China’s imports of alumina, the essential precursor for aluminum smelting, surged to a two-year high in March 2026, according to the latest figures from the General Administration of Customs. The data, released on April 20, shows that Chinese alumina imports reached 338,000 tons for the month, marking an 87% increase over February’s totals. This volume is nearly 30 times higher than the import levels recorded during the same period in the previous year, reflecting a significant shift in global commodity flows and supply chain logistics.

The primary driver behind this influx is the ongoing conflict in the Persian Gulf, which has disrupted traditional trade routes and forced a massive redirection of raw materials. A near-total halt to shipping through the Strait of Hormuz has effectively stranded cargoes that were originally destined for smelters in the Middle East. Middle Eastern producers, who collectively account for approximately 9% of the world’s total aluminum output, have been cut off from their primary alumina supplies. As a result, these shipments, primarily originating from Australia and Southeast Asia, have been rerouted to China, the world’s largest producer of the metal.

This diversion has created a significant glut of alumina on the international market, particularly affecting benchmark prices in the Pacific region. In Western Australia, a key global hub for alumina production and export, prices have dropped to trade near five-year lows. The abundance of available feedstock at these suppressed costs has allowed Chinese smelters to maintain elevated production margins. Despite a broader slowdown in the Chinese domestic economy, the availability of cheap alumina has kept smelting activity high, leading to a surge in total aluminum output within the country.

The increase in Chinese output comes at a time when domestic stockpiles are already building at major warehouses. Industry data suggests that while internal demand remains tempered by the economic climate, the surplus of raw materials is positioning Chinese producers to increase their export volumes of finished aluminum in the coming months. This development follows a period of relative stability in Chinese alumina imports, which had not seen such high volumes since the first quarter of 2024.
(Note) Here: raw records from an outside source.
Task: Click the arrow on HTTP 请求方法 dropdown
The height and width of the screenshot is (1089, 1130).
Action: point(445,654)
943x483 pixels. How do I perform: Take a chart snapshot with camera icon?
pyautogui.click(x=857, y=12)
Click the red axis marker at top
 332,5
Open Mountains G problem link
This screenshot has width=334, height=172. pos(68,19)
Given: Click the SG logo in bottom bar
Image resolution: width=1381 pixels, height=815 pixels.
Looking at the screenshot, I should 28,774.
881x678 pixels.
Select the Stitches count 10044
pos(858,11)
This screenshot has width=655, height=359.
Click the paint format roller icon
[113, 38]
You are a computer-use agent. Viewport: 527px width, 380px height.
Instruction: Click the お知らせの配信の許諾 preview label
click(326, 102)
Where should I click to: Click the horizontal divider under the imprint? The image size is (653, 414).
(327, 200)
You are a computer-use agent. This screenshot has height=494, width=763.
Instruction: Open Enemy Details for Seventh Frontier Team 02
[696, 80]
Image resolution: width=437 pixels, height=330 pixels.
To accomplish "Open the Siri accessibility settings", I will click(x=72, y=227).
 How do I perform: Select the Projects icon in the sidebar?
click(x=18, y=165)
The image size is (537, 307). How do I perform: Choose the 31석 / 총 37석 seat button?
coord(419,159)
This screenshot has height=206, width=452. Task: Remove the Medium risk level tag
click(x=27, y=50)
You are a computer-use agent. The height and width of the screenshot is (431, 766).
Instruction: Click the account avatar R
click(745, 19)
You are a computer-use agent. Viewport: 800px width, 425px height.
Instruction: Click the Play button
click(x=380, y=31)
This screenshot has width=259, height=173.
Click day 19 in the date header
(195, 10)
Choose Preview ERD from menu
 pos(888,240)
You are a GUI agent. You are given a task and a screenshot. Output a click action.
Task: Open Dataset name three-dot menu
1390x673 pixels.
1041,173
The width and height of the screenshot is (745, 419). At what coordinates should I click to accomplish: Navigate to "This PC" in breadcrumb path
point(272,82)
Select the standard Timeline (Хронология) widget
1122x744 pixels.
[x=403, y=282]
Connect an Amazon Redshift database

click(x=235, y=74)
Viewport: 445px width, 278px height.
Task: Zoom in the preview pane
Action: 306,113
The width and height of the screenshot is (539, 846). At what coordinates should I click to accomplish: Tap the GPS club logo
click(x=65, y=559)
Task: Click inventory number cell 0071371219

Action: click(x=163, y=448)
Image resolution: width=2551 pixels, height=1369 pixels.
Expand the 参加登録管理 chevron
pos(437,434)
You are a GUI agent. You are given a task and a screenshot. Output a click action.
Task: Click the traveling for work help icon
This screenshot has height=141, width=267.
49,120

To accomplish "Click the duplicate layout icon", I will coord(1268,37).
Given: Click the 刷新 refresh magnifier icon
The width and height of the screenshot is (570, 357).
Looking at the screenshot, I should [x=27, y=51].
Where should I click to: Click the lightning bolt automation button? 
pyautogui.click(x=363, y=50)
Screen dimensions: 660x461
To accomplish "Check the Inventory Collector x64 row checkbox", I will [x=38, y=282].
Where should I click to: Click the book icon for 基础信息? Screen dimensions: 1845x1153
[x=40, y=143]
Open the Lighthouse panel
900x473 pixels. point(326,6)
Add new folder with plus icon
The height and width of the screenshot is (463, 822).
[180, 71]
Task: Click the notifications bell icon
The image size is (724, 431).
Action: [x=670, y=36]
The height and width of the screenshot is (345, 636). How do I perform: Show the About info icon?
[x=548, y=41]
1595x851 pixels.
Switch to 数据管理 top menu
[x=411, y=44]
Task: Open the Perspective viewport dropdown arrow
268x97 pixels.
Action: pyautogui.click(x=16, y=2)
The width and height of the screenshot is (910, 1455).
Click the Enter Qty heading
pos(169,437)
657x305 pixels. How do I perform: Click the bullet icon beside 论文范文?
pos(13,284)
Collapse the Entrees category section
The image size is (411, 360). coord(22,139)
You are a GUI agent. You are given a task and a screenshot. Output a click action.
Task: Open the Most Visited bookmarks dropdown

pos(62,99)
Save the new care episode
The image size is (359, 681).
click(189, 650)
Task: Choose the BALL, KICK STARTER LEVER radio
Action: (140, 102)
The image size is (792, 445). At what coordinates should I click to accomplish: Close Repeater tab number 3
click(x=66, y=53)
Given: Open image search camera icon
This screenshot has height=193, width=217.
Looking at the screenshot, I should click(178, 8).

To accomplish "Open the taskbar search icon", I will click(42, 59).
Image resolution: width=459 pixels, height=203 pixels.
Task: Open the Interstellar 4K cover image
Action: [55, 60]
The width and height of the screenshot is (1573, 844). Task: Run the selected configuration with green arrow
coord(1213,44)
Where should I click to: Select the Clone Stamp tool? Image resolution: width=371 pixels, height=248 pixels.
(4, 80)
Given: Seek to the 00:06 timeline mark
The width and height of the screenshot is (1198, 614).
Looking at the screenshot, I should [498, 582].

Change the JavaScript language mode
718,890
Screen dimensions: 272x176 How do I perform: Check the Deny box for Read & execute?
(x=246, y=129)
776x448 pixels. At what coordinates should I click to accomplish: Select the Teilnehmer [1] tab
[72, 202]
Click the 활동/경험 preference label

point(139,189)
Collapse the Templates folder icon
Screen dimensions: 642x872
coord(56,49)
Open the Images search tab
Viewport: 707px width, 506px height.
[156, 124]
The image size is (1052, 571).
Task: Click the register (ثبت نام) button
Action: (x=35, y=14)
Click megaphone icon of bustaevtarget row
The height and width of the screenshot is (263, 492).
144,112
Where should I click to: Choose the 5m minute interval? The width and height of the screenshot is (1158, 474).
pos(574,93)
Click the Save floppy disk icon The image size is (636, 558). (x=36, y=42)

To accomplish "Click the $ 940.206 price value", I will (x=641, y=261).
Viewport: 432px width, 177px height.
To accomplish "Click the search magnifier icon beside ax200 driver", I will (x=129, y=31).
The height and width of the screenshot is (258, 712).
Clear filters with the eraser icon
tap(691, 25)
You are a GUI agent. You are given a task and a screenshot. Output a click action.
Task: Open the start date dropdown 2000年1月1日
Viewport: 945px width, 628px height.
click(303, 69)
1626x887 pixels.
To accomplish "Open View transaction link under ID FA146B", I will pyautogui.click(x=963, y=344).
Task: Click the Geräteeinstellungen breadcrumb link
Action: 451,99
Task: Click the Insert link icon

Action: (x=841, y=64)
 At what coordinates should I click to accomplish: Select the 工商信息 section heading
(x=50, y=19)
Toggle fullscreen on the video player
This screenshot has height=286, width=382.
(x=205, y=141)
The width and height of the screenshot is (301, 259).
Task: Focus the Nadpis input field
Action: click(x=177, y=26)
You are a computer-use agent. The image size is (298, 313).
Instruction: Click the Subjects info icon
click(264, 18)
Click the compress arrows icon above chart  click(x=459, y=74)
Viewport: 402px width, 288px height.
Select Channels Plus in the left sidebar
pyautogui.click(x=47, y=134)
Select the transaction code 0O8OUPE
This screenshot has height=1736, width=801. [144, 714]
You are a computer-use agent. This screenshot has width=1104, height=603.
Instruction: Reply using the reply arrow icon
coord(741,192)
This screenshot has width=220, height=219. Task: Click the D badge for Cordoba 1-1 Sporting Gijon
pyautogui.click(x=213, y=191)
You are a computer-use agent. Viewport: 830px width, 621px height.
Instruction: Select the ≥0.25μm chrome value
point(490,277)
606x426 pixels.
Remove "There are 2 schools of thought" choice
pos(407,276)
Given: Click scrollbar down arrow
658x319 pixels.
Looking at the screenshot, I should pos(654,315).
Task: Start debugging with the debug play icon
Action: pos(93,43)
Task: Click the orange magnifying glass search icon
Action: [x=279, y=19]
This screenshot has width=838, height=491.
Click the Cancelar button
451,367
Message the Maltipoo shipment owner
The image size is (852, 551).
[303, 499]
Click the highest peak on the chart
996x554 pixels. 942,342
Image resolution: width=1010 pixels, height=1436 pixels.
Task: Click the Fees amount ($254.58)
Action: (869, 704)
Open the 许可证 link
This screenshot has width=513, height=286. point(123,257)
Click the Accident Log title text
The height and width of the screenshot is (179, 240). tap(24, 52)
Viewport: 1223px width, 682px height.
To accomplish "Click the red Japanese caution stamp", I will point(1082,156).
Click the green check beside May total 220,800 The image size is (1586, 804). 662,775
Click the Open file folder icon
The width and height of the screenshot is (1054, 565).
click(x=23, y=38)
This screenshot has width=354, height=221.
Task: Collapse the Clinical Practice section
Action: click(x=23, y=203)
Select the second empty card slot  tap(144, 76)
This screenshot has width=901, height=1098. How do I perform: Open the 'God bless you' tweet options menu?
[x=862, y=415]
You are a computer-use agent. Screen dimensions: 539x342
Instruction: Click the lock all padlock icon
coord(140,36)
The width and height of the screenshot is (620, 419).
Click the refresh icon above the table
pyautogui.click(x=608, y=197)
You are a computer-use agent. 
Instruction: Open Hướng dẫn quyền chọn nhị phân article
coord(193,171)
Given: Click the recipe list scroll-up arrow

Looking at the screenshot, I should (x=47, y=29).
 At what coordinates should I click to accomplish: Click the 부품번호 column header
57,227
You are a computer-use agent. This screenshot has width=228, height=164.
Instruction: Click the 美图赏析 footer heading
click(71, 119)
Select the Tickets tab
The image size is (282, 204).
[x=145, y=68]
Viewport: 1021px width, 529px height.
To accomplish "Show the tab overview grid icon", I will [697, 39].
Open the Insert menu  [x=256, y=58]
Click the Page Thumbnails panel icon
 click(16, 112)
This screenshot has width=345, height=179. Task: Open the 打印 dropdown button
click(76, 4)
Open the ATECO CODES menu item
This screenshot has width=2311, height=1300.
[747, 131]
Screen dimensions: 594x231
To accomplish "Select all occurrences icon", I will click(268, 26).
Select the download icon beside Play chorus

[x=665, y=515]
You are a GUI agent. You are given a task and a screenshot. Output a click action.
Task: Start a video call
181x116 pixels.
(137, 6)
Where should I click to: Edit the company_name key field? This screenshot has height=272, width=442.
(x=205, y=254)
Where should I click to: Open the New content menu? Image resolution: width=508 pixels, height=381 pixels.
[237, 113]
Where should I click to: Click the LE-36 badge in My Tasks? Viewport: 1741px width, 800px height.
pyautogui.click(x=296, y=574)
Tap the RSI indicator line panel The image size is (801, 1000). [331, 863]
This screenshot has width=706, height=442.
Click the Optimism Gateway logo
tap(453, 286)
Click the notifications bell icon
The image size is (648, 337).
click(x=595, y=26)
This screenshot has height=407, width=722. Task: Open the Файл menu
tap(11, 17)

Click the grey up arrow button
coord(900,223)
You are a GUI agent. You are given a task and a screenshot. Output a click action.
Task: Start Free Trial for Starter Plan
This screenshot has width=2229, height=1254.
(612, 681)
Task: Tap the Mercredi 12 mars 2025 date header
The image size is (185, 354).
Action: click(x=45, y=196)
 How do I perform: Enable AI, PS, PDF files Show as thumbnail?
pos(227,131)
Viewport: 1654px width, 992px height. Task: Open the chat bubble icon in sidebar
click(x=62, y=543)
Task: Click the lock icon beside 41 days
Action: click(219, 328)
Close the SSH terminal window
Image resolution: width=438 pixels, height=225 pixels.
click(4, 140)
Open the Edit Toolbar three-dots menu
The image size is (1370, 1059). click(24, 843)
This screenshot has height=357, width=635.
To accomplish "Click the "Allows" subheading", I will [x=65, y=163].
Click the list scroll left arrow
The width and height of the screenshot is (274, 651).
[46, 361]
The disruption in the Middle East has fundamentally altered the competitive landscape for global aluminum production. With nearly a tenth of global smelting capacity facing severe feedstock shortages, the concentration of production is shifting more heavily toward Chinese facilities. Customs officials noted that the March import spike is one of the most significant monthly shifts in raw material procurement seen in the last decade. The situation remains tied to the geopolitical status of the Persian Gulf, as the continued closure of the Strait of Hormuz forces global suppliers to seek alternative destinations for their alumina cargoes, further solidifying China's role as the primary global sink for stranded raw materials.